Wideman was charged with murder after participating in a 1975 robbery that resulted in the shooting death of car salesman Nichola Morena. Even though Wideman did not fire any shots, the “felony-murder” doctrine treats accomplices to a felony that causes death as killers themselves.

That crime carries a mandatory life sentence without the possibility of parole, meaning commutation is the only means by which Wideman could win release.

Wideman applied for, and was denied, commutation as early as 1984. His latest application was rejected last summer in a 4-1 vote, according to Wideman’s attorney, Mark Schwartz. But the pardons board unanimously agreed earlier this year to reconsider.

Schwartz had requested the rehearing since, he said, the panel had not heard evidence about a wrongful-death lawsuit Morena’s family brought against a local hospital after Wideman’s trial.

Morena had been shot in the shoulder, and bled to death at the former St. Joseph’s Hospital in the South Side.  His family accused medical staff of not providing the treatment necessary to save his life, and the case settled for $100,000 in 1983. Then-Allegheny County coroner Cyril Wecht testified in the civil suit that medical negligence, not the gunshot wound itself, directly caused Morena’s death.

“I felt that there was an important piece that was missing from the record in front of the pardon board,” Schwartz said before Thursday’s hearing.
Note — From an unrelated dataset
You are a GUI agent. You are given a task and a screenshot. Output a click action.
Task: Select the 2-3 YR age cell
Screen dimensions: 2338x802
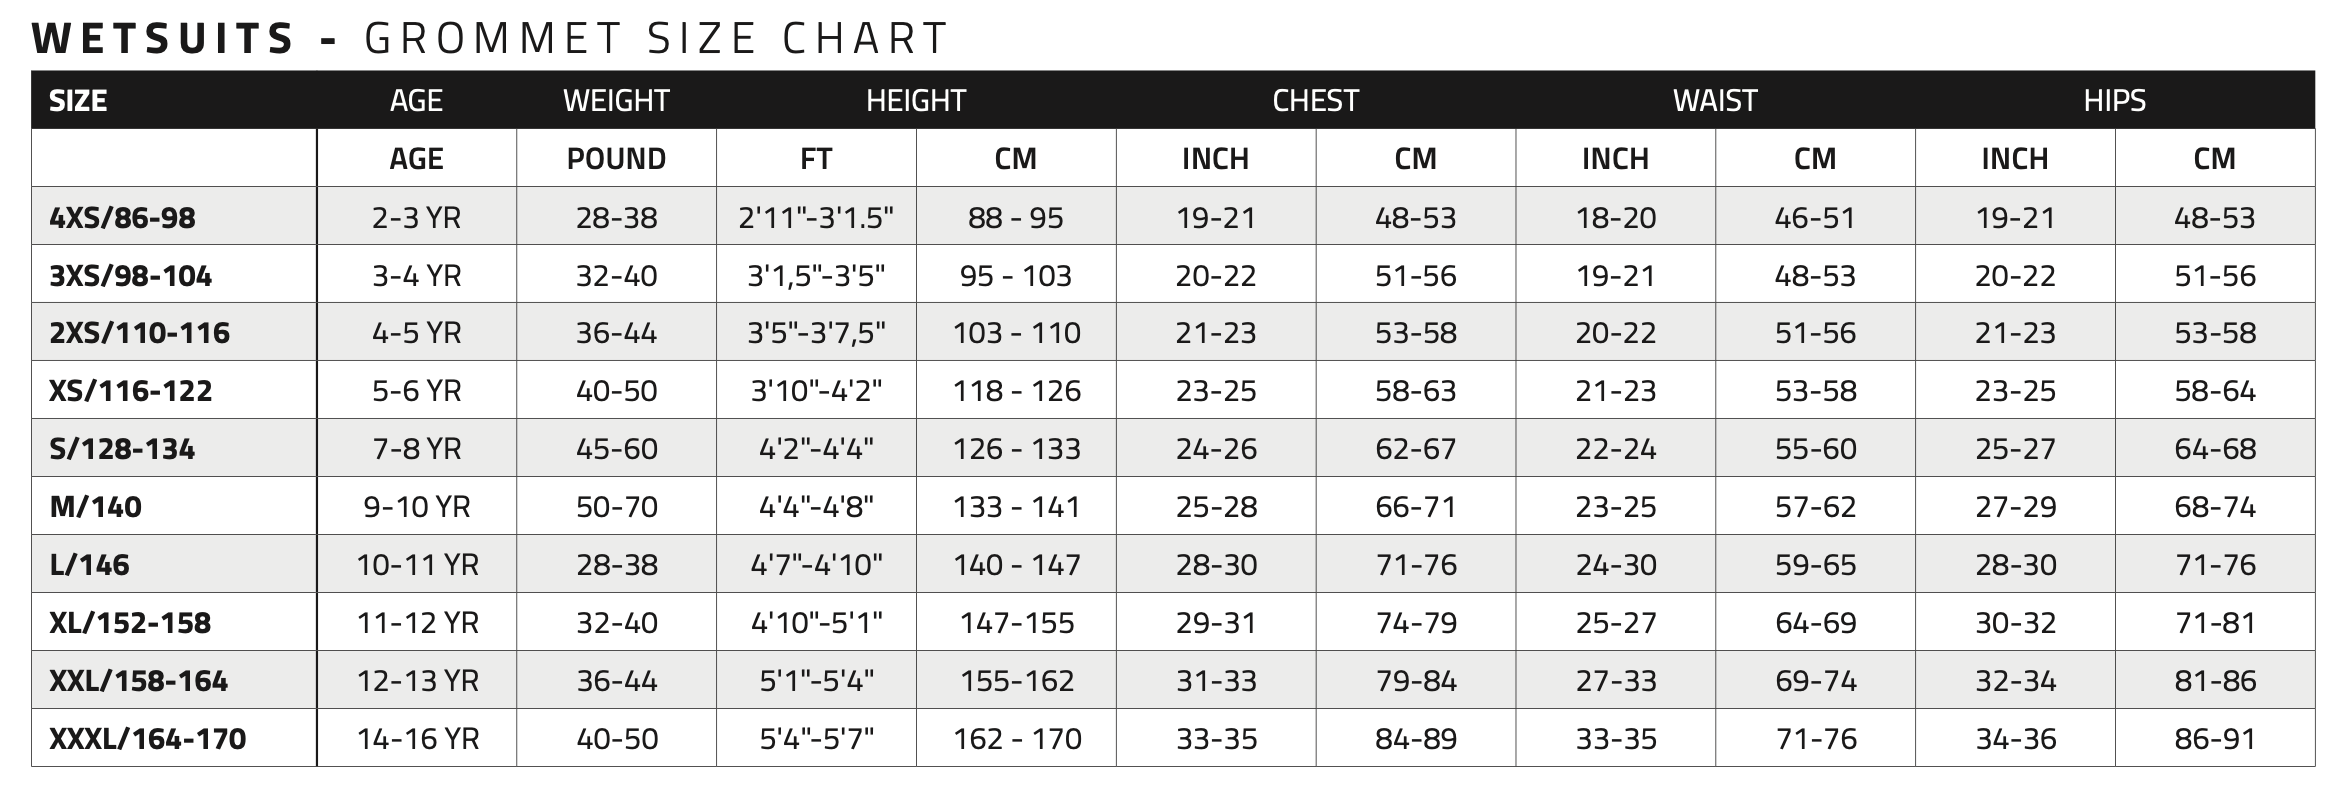pos(416,217)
That information was not known at the time of Wideman’s trial. A judge subsequently ordered a retrial despite vigorous opposition from prosecutors, who argued that, if Morena hadn’t been shot, he never would have ended up in the hospital in the first place. And, they said it would be unfair to force the government to relitigate a decades-old case.

The prosecutors ultimately prevailed when a state appeals court overturned the order for a new trial.

Gov. Wolf will ultimately decide whether to grant commutation after today’s action, but the recommendation itself is part of a recent break from long-term trends. Between 2003 and 2018, the board typically recommended no more than one life-sentence commutation a year, according to state data. But in just the last month, Wolf has commuted three life sentences on the board’s recommendation. 

After the hearing, Schwartz said he was waiting for a call from Wideman, so he could tell him about the board’s ruling.